Only recently, North East residents have been involved in incidents in bodies of wate, with the latest being when a five-year-old boy courageously saved his mum from drowning in the River Wear.
Kimberley Allison and her son Logan, from Washington, Tyne and Wear, were walking along in the sunshine when they stopped to skim some stones.
Kimberly, unfortunately, fell into the water, but young Logan quickly caught the attention of a passerby who called the Washington Community Fire Station who pulled her out of the river in time.
For Sergeant Simon Falconer, of Northumbria Police’s Marine Unit, World Drowning Prevention Day is a time to emphasise this strong word of warning to anyone thinking of going into the water.
He said: “It’s really important that people recognise and understand the potential risks when going into the water.
“We have sadly seen all too often the devastating consequences that this can have, so on World Drowning Prevention Day, we want to reiterate our message of vigilance and caution.
“Anybody who sees anyone in difficulty is asked to call 999 and ask for the Coastguard, rather than enter the water themselves and risk further problems.
“If you see someone in danger, act fast – keep your eyes on the person and wait for emergency services to arrive. That will allow the Coastguard, our officers and colleagues at the fire service to get to the casualty as quickly and safely as possible.”
Alun Ross, HART (Hazardous Area Response Team) and Resilience Manager, said: “Unfortunately, as the weather gets warmer, we can receive more calls to patients who have found themselves in trouble or unwell in open water.
“This makes our call for more water safety awareness and vigilance even more important on World Drowning Prevention Day.
“We encourage people to be safe when enjoying our waterways and coast responsibly. Even when water may appear calm and safe, it can sometimes be deceptive. People should ensure they call 999 and think carefully before entering the water.”
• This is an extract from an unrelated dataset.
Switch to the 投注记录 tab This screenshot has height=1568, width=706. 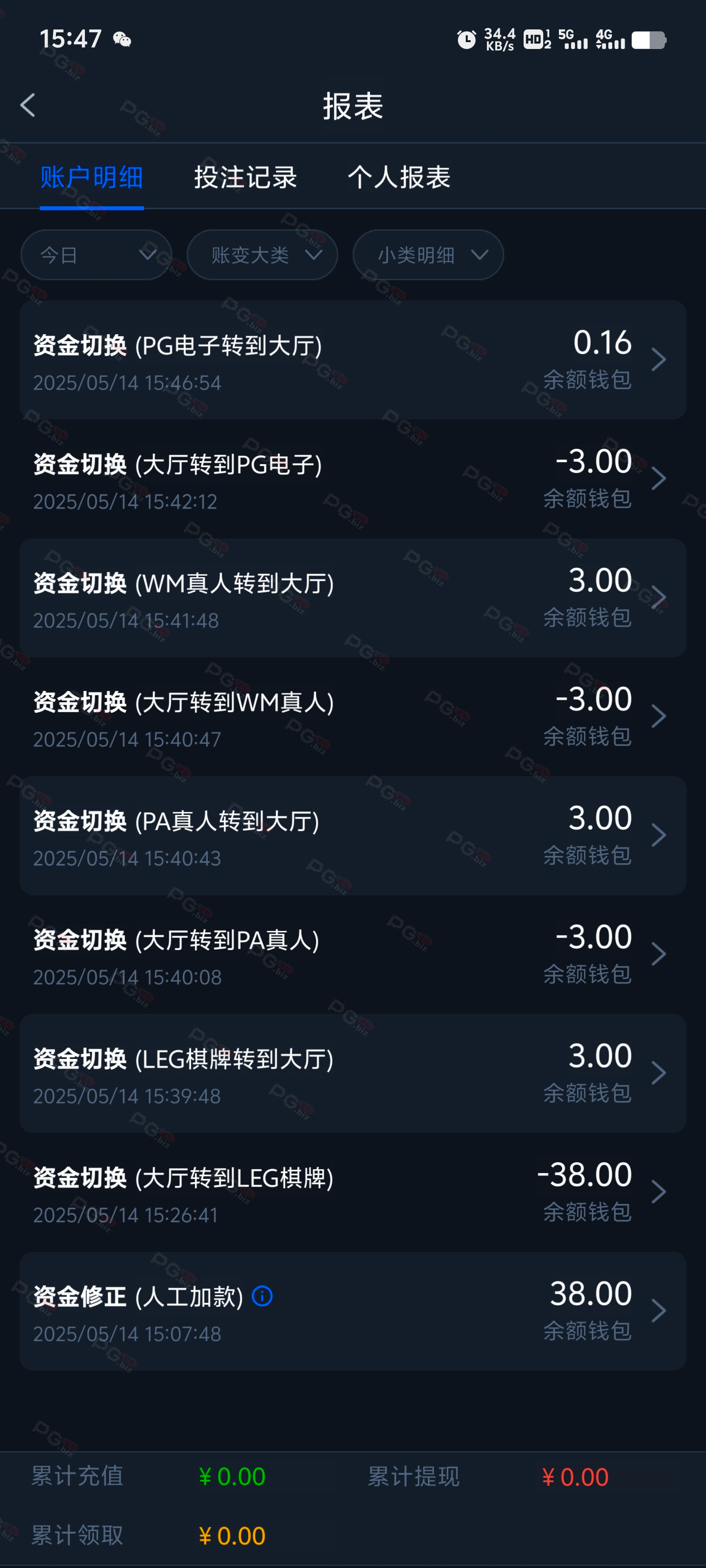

Get more from The Northern Echo with a Premium Plus Digital Subscription for as little as £1.50 a week. Click here.
Martin Lowe, HM Coastguard Coastal Operations Area Commander, said: “World Drowning Prevention Day is another reminder that the water can be dangerous and, with an increase in people enjoying the coast over the summer holidays, it’s important for everyone to be aware of the risks.
“We always want you to have a brilliant time on or near water, but if the worst was to happen, make sure you know exactly what to do in an emergency.
“If you spot someone in trouble in the water follow the steps ‘Call, Tell, Throw’.
“One: call for help first. Do not enter the water yourself. Two: tell the person to relax and Float to Live. Three: throw the person something that floats.”
Since 2017, throwlines have been installed across Tyne and Wear in an effort to boost safety, with fantastic results. So far, ten lives have been saved.
If you see someone in the water – do not get in. Call 999 immediately and shout for help. Your actions could help save a life.